## WHAT IS BEING ASKED
Output all the data below verbatim.

Saved data entries:

*** Begin section ***

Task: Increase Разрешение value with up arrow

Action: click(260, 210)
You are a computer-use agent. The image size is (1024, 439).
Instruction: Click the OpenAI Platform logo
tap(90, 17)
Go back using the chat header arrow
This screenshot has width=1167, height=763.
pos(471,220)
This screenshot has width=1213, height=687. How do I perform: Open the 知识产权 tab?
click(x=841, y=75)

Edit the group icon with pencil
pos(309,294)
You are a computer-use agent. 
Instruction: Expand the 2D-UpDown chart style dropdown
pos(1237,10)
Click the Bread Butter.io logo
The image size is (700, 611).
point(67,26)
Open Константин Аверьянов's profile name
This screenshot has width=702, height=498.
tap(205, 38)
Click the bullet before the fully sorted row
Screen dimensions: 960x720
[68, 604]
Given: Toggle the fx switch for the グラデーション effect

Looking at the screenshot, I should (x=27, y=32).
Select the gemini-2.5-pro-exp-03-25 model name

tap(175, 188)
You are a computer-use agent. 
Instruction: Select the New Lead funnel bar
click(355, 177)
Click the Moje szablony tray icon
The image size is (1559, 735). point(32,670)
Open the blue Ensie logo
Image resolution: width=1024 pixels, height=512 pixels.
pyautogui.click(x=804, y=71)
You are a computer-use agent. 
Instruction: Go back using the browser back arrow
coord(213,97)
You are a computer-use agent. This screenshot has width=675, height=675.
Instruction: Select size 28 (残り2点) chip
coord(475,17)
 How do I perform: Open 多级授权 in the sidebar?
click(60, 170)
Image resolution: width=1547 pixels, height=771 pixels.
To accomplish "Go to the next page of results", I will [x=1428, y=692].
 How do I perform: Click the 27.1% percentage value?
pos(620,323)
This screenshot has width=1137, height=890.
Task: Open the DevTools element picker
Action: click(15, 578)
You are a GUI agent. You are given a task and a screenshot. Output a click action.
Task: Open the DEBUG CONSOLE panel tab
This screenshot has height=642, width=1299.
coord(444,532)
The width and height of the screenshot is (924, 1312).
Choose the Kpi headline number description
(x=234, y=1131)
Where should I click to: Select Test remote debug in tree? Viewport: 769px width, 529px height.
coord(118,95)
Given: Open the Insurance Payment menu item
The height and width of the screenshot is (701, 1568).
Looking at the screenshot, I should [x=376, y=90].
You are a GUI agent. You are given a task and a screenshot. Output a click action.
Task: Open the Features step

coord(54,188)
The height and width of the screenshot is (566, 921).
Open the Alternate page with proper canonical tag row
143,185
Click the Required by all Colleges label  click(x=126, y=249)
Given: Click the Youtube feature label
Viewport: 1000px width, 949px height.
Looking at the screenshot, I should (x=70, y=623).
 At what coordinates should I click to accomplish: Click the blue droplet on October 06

*** End section ***

## TASK RESPONSE
Task: Increase Разрешение value with up arrow

Action: click(260, 210)
You are a computer-use agent. The image size is (1024, 439).
Instruction: Click the OpenAI Platform logo
tap(90, 17)
Go back using the chat header arrow
This screenshot has width=1167, height=763.
pos(471,220)
This screenshot has width=1213, height=687. How do I perform: Open the 知识产权 tab?
click(x=841, y=75)

Edit the group icon with pencil
pos(309,294)
You are a computer-use agent. 
Instruction: Expand the 2D-UpDown chart style dropdown
pos(1237,10)
Click the Bread Butter.io logo
The image size is (700, 611).
point(67,26)
Open Константин Аверьянов's profile name
This screenshot has width=702, height=498.
tap(205, 38)
Click the bullet before the fully sorted row
Screen dimensions: 960x720
[68, 604]
Given: Toggle the fx switch for the グラデーション effect

Looking at the screenshot, I should (x=27, y=32).
Select the gemini-2.5-pro-exp-03-25 model name

tap(175, 188)
You are a computer-use agent. 
Instruction: Select the New Lead funnel bar
click(355, 177)
Click the Moje szablony tray icon
The image size is (1559, 735). point(32,670)
Open the blue Ensie logo
Image resolution: width=1024 pixels, height=512 pixels.
pyautogui.click(x=804, y=71)
You are a computer-use agent. 
Instruction: Go back using the browser back arrow
coord(213,97)
You are a computer-use agent. This screenshot has width=675, height=675.
Instruction: Select size 28 (残り2点) chip
coord(475,17)
 How do I perform: Open 多级授权 in the sidebar?
click(60, 170)
Image resolution: width=1547 pixels, height=771 pixels.
To accomplish "Go to the next page of results", I will [x=1428, y=692].
 How do I perform: Click the 27.1% percentage value?
pos(620,323)
This screenshot has width=1137, height=890.
Task: Open the DevTools element picker
Action: click(15, 578)
You are a GUI agent. You are given a task and a screenshot. Output a click action.
Task: Open the DEBUG CONSOLE panel tab
This screenshot has height=642, width=1299.
coord(444,532)
The width and height of the screenshot is (924, 1312).
Choose the Kpi headline number description
(x=234, y=1131)
Where should I click to: Select Test remote debug in tree? Viewport: 769px width, 529px height.
coord(118,95)
Given: Open the Insurance Payment menu item
The height and width of the screenshot is (701, 1568).
Looking at the screenshot, I should [x=376, y=90].
You are a GUI agent. You are given a task and a screenshot. Output a click action.
Task: Open the Features step

coord(54,188)
The height and width of the screenshot is (566, 921).
Open the Alternate page with proper canonical tag row
143,185
Click the Required by all Colleges label  click(x=126, y=249)
Given: Click the Youtube feature label
Viewport: 1000px width, 949px height.
Looking at the screenshot, I should (x=70, y=623).
 At what coordinates should I click to accomplish: Click the blue droplet on October 06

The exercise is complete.